El edadismo no da tregua: uno de cada tres parados tiene más de 50 años y la mitad son de larga duración
Los trabajadores de más edad cuentan, por regla general, con empleos de más calidad y sueldos más elevados, y su contribución a las arcas de la Seguridad Social es un factor determinante para la sostenibilidad de las pensiones, en un momento en el que se buscan, ya a la desesperada fórmulas para retrasar la edad de jubilación por el elevado gasto. Pero los sénior también siguen siendo objetivo preferente en los planes de salidas de las empresas y cuando pierden el empleo y tienen que buscar uno nuevo sufren más que el resto: más tiempo en paro y más dificultades para encontrarlo. Siguen sufriendo como nadie las consecuencias del edadismo, una discriminación laboral por razones de edad.
Un estudio de la Fundación Más Sénior titulado «Informe sobre la paradoja del mercado laboral sénior en España», pone negro sobre blanco una discriminación estructural en el mercado de trabajo en España basada en la edad y justificada por los costes. «El mercado laboral actual opera bajo el ‘sesgo de la novedad’, asumiendo erróneamente que la juventud equivale a productividad y la veteranía a carestía», dice el trabajo.

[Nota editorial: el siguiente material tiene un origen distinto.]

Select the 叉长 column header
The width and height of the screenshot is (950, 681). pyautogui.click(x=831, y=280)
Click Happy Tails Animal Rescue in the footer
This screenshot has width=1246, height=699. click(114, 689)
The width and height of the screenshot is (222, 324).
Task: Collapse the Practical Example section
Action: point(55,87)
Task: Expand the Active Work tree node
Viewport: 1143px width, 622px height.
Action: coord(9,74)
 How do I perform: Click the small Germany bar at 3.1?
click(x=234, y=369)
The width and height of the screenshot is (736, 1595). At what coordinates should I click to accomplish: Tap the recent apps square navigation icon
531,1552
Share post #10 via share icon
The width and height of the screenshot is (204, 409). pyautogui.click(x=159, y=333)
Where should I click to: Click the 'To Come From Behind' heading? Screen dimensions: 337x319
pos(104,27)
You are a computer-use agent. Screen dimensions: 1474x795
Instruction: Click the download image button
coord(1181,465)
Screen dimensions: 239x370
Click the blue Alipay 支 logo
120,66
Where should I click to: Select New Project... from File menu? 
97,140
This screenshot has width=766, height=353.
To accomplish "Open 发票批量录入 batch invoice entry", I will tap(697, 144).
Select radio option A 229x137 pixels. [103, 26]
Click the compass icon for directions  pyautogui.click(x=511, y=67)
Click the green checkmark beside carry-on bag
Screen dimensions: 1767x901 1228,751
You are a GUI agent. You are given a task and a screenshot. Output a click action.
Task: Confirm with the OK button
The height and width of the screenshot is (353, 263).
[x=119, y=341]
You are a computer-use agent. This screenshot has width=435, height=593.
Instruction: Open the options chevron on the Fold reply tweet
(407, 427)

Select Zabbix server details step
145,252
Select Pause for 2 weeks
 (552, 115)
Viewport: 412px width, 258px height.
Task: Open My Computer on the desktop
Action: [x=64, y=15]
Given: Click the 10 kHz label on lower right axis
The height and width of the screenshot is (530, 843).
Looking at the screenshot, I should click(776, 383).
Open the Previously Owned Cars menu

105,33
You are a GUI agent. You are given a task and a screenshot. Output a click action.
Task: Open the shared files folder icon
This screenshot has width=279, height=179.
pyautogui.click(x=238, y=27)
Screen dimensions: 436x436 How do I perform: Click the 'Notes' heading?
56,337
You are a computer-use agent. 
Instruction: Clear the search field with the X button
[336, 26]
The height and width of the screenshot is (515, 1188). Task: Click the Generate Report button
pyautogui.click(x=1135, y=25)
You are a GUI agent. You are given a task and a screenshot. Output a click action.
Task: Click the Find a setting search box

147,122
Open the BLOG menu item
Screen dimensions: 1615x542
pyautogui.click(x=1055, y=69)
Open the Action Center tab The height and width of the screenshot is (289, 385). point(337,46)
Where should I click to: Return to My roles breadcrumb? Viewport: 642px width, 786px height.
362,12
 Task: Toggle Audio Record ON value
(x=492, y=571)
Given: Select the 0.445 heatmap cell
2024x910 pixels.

En un momento en el que se baten récord de empleo, los datos, en este caso, sobre los mayores hablan por sí solos: menos contratos, más despidos y más paro. En marzo de 2026, los menores de 25 años firmaron casi el mismo volumen de contratos (308.094) que todo el colectivo mayor de 45 años (367.204), a pesar de que estos últimos suponen la mitad de la población activa. Y su papel es protagonista en las listas del desempleo. Según datos de la EPA, uno de cada tres parados tiene más de 50 años y más de la mitad lo son de larga duración, «atrapados en un círculo de exclusión que compromete sus futuras pensiones», señala la Fundación. Las mujeres representan el 57% del desempleo sénior, «enfrentándose al edadismo, sumado al sexismo estructural».